* [Task to complete] Your answer must consist solely of the lines from the one containing "Screen dimensions: 980x325" through the last line of the records below, reproduced exactly, with all pictures omitted.

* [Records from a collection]
++++++++++++++++++++

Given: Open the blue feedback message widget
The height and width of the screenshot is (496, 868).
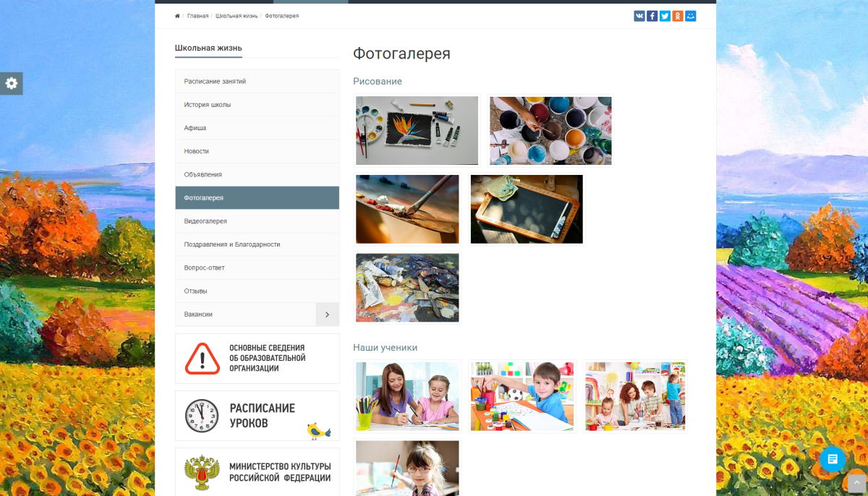Looking at the screenshot, I should 833,459.
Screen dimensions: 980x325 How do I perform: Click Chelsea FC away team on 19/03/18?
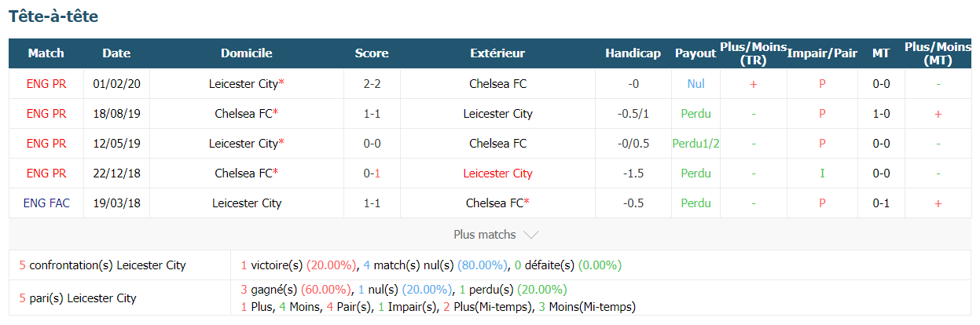coord(497,203)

++++++++++++++++++++

* [Task answer]
Screen dimensions: 980x325 How do I perform: Click Chelsea FC away team on 19/03/18?
coord(497,203)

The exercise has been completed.